Varias veces la misma situación, segundos antes de comenzar a correr, pero nunca lo hace, apenas un leve temblor en el cuerpo inquieto pero inmóvil. Se muerde los labios, cierra los ojos, quizá derrama alguna lágrima que no es más que el odio de siempre, disfrazado por el correr de los años y las mil veces que quiso hacer y no pudo, que calló por no decir, que mintió por no sentir. Iara es ahora una mujer perdida en un lugar que quizá resulta familiar a esos ojos cansados de tanto mirar y no ver, por eso las lágrimas son cada vez más, las manos a la cara, la vista nublada, el recuerdo de la niebla, la humedad del bosque, el temblor que deja de ser leve para convertirse en un movimiento sin ritmo pero constante, la respiración entrecortada y de fondo, una vez más, el silencio y el goteo, o el goteo en el silencio, o silencio.

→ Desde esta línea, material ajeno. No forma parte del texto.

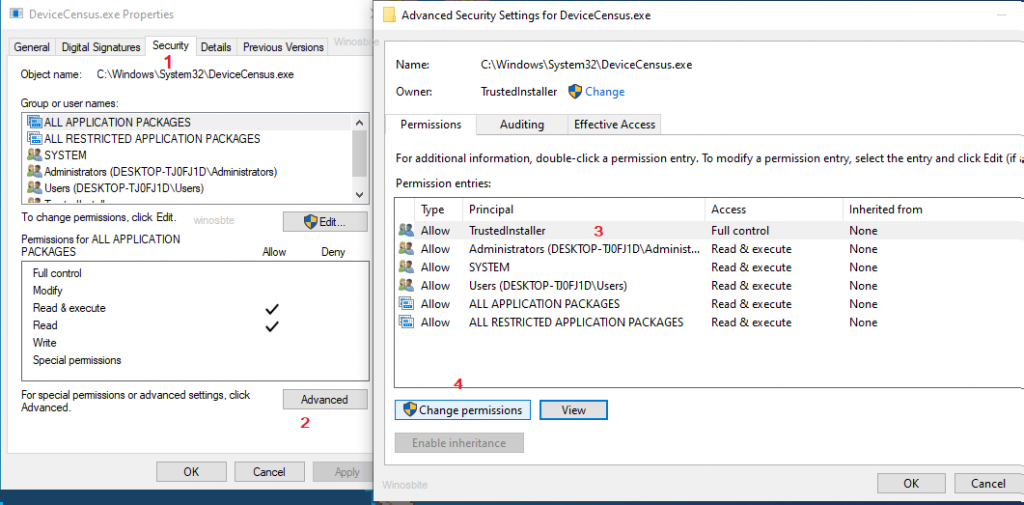Click the shield icon beside Change owner link
Image resolution: width=1024 pixels, height=505 pixels.
click(x=575, y=92)
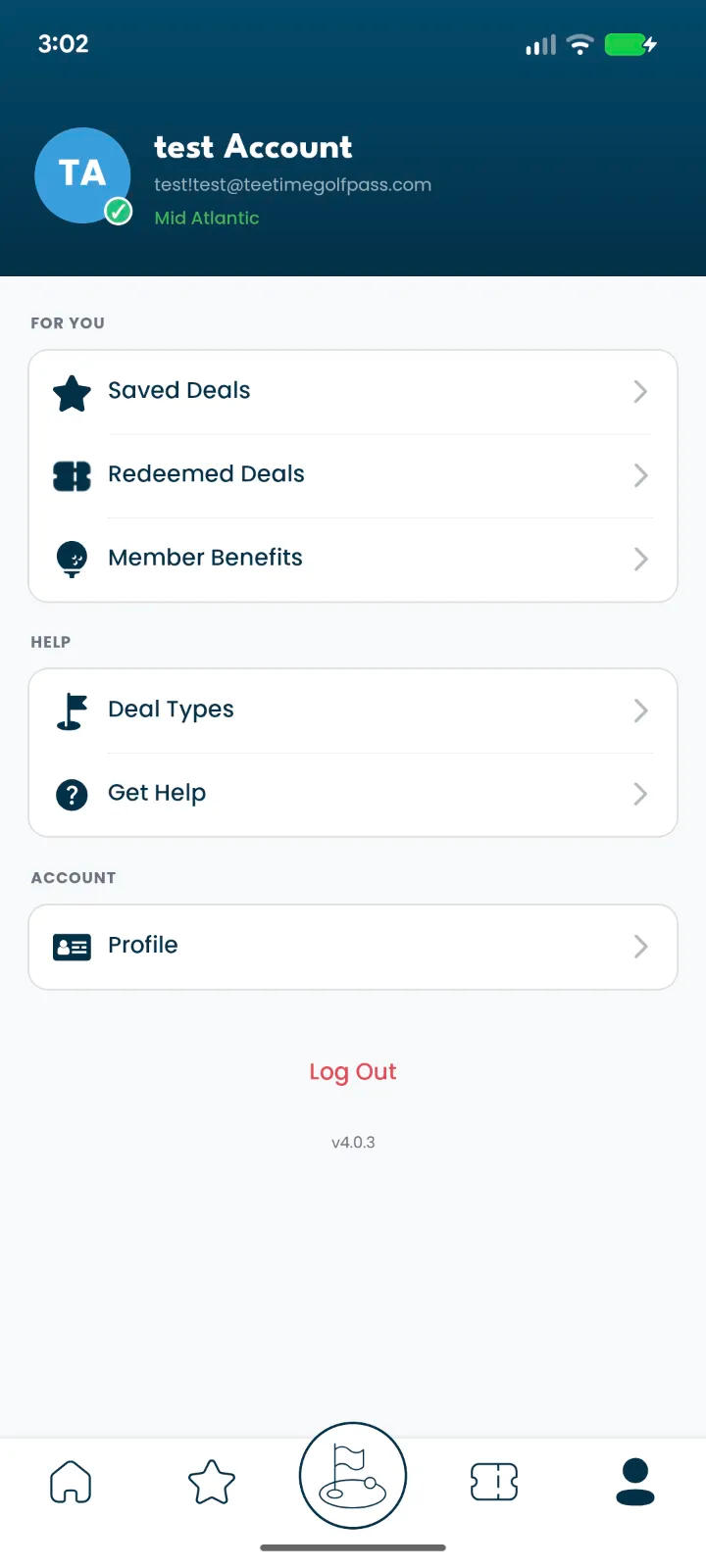The width and height of the screenshot is (706, 1568).
Task: Tap the Get Help question mark icon
Action: (72, 794)
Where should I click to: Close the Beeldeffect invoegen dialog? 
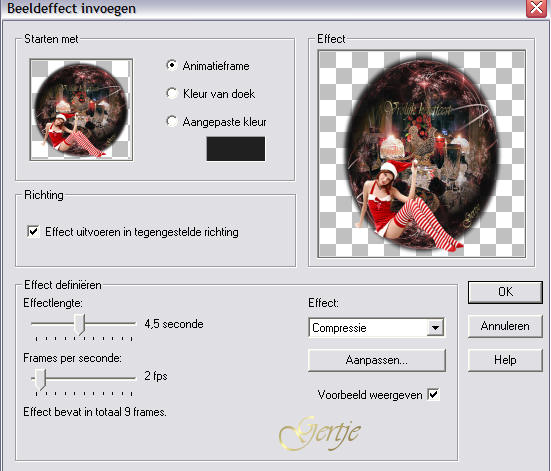(536, 8)
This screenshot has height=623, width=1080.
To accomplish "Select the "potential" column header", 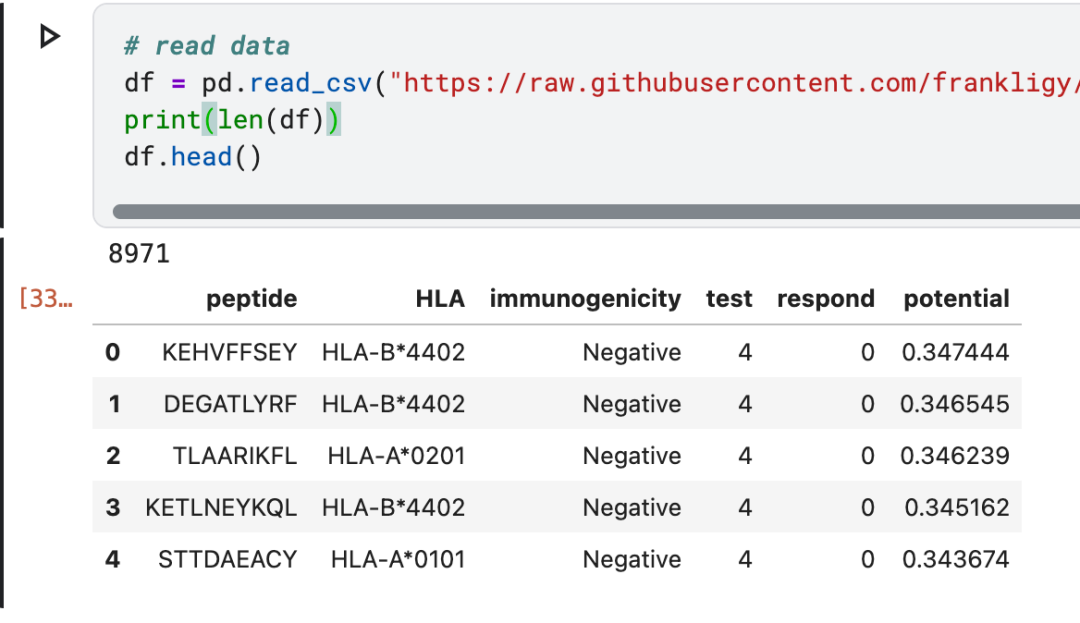I will coord(956,299).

Iara abre los ojos, mira sus manos empapadas de lágrimas y escucha el sonido de la última gota que sus ojos derraman, el golpe en el suelo, la memoria que dispara el recuerdo del goteo que, como si nunca hubiera existido, se silencia con el llanto que termina. Con la primera oscuridad de la noche, Iara avanza con paso lento hacia la puerta que espera incansable, infinita, debajo de la pared de piedra. Sin dudas, sin preguntas, sin permiso ni cuidado, Iara camina con la vista fija en el banco de madera que la espera en la distancia. Pronto Iara estará donde siempre quiso, recostada en la noche que tanto buscó y con la certeza de haber hecho lo que antes nunca pudo: estar en la niebla que se alza sobre un bosque apenas húmedo, la sombra de una montaña convertida en noche cuando los últimos rayos de sol se cierran junto con esos ojos, que ahora respiran silencio.